# are pure Goblin armies doable?



## Warlord_Winters (May 2, 2012)

could they hold there own or would they need the support of Orks?


something just appeals to me about having a huge army of a bunch of little ass kickers. that's why when I go fantasy I'm getting dwarfs.


----------



## Tim/Steve (Jan 25, 2009)

Yup, pure goblin armies are very hard to play, very expensive (due to the large numbers of models and the large amounts of metal models you need) and have serious leadership issues... BUT, build them right and have a little luck and they are almost unstoppable.

Where I would consider a lot of pure-gobbo armies have gone wrong is that they get too focussed on fanatics and so never actually take the units that'll really help them out: mangler squigs, squig herds, doom divers, wolf chariots, massed bolt throwers and trolls if your willing to take them.

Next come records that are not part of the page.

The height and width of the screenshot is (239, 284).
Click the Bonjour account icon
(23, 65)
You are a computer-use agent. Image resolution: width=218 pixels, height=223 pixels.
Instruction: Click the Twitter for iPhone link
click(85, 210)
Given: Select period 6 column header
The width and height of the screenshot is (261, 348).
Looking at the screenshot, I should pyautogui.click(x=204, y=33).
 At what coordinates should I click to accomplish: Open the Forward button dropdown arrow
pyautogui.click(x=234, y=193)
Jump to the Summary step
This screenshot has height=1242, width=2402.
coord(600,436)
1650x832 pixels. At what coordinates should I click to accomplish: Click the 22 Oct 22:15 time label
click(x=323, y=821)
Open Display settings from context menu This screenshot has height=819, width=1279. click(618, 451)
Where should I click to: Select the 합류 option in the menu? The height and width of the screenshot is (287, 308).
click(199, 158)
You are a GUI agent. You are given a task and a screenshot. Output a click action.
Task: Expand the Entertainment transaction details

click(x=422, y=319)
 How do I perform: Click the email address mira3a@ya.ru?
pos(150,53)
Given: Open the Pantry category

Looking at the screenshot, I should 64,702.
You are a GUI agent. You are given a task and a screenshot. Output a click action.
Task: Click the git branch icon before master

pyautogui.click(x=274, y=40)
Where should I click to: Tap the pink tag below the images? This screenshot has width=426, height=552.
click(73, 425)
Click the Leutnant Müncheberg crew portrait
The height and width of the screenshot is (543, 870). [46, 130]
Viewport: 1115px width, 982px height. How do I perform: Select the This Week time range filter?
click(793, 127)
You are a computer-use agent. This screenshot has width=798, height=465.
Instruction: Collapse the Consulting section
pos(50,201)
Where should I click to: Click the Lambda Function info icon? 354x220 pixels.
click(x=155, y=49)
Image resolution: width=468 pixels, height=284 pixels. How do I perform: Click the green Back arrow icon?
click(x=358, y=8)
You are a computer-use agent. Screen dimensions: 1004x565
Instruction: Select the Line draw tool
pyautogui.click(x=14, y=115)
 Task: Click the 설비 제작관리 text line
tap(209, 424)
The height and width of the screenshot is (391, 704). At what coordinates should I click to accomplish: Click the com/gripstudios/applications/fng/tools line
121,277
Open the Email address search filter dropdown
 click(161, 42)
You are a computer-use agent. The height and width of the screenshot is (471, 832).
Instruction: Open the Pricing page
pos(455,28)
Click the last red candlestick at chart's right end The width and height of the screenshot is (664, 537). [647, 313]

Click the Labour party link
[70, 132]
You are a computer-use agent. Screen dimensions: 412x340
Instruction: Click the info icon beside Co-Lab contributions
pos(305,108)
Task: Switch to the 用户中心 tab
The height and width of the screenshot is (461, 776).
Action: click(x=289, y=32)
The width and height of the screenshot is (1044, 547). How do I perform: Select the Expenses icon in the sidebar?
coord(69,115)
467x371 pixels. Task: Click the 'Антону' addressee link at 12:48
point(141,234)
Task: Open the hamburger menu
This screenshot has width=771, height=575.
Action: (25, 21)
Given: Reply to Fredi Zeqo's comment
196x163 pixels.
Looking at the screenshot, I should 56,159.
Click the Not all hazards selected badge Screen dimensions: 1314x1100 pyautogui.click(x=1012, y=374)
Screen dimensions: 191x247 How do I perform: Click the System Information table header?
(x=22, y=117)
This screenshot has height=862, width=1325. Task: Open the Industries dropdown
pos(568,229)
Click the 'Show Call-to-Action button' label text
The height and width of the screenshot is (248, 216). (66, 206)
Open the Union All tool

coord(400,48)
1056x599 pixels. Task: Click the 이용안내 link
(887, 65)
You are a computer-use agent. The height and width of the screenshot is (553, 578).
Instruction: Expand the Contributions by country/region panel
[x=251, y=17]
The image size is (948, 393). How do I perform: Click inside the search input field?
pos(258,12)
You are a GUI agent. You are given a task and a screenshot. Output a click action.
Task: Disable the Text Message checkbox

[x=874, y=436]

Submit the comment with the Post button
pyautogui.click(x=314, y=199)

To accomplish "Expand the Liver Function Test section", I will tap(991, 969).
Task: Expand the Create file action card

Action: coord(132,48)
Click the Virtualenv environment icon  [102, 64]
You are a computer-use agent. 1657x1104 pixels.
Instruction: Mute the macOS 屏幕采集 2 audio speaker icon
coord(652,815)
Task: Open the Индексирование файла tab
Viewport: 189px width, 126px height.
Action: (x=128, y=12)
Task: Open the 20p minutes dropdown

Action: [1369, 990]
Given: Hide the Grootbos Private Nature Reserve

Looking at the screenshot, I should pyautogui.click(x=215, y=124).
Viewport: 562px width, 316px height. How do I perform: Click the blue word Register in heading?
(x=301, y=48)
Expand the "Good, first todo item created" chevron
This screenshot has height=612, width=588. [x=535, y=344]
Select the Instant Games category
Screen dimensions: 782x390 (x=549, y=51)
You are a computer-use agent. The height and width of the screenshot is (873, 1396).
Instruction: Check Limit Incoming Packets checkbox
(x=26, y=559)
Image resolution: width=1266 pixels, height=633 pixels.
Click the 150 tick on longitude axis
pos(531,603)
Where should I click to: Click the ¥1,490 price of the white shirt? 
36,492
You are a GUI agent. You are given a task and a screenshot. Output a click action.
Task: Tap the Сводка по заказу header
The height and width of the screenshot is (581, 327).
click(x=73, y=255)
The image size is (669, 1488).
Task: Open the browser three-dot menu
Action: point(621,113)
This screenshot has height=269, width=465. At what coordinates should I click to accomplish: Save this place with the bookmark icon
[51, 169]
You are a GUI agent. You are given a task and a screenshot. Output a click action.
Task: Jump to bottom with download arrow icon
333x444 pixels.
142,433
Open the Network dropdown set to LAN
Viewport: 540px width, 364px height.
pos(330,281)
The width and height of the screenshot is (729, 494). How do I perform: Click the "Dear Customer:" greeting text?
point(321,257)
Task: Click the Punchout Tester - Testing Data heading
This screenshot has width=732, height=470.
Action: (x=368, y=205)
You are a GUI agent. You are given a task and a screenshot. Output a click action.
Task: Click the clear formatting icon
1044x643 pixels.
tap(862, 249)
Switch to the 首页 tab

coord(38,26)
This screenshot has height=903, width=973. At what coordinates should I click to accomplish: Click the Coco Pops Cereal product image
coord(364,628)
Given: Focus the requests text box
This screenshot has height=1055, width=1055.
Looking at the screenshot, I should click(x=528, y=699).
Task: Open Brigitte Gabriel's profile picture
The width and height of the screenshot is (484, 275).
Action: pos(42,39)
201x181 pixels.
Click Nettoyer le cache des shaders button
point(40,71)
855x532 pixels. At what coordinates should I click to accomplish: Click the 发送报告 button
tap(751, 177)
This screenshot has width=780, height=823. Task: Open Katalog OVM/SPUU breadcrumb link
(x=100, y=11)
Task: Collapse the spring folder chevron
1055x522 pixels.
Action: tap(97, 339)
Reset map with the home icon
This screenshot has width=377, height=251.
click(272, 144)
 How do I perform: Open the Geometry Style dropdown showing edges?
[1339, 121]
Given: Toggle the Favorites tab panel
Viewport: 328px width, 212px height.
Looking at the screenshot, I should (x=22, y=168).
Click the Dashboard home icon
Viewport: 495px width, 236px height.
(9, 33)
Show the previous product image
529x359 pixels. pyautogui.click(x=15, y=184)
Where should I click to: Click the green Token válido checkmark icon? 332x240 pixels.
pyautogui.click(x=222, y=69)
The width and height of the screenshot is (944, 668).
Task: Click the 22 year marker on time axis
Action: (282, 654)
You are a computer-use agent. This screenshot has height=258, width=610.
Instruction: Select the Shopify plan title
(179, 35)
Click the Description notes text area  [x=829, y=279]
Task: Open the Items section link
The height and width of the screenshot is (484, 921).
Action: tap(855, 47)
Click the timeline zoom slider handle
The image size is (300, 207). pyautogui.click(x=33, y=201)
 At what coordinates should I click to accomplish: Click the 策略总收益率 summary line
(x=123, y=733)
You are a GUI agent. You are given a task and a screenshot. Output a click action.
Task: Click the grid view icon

The big problem with the army is always going to be Ld: being so cheap means you can have huge numbers of units running around the board, but the downside is that they'll be quite close together, quite easy to kill one and then there'll be lots of low-Ld panic checks. This can be countered with good use of goblin warbosses (cheap lords, surprisingly good in combat and Ld8) and a standard of discipline to up your general to Ld9, with a BSB for reroll... but you'll still have issues with small flanking units.


----------



## The Son of Horus (Dec 30, 2006)

As Tim/Steve said... fuck. yes. 

Goblins are one of those armies that you approach on the other side of the table and go "This'll be like punting a kitten... heh heh..." and four turns later, you're going "I was wrong! I was horribly, horribly wrong!"

The place luck comes into play with a pure goblin army is mostly in regard to misfires, as greenskin warmachines aren't especially reliable. But you can bring so many of 'em that one shaking itself apart isn't a big deal. 

I would echo what Tim/Steve said and don't neglect the other stuff in favor of just maxing out your fanatics. Fanatics are important, to be sure-- especially if you can position them in such a way that your opponent ends up charging through a couple of 'em to engage your bricks of Goblins.

The hammer and anvil tactic works wonders with Orcs and Goblins, and even moreso with a pure Goblin army. A unit of Goblin Archers that's 60-strong or so is a hilariously dangerous thing to charge, but people will do it... and between the fanatics and you being Steadfast, you're going to both stick a unit in place for a while and do some serious damage to it. At which point, something obnoxious like a big Squig herd, the mangler squigs, or the like snaps the flank, and even things like Chosen Warriors are just too outnumbered and too disadvantaged by static results from the big block to stand up to that.


----------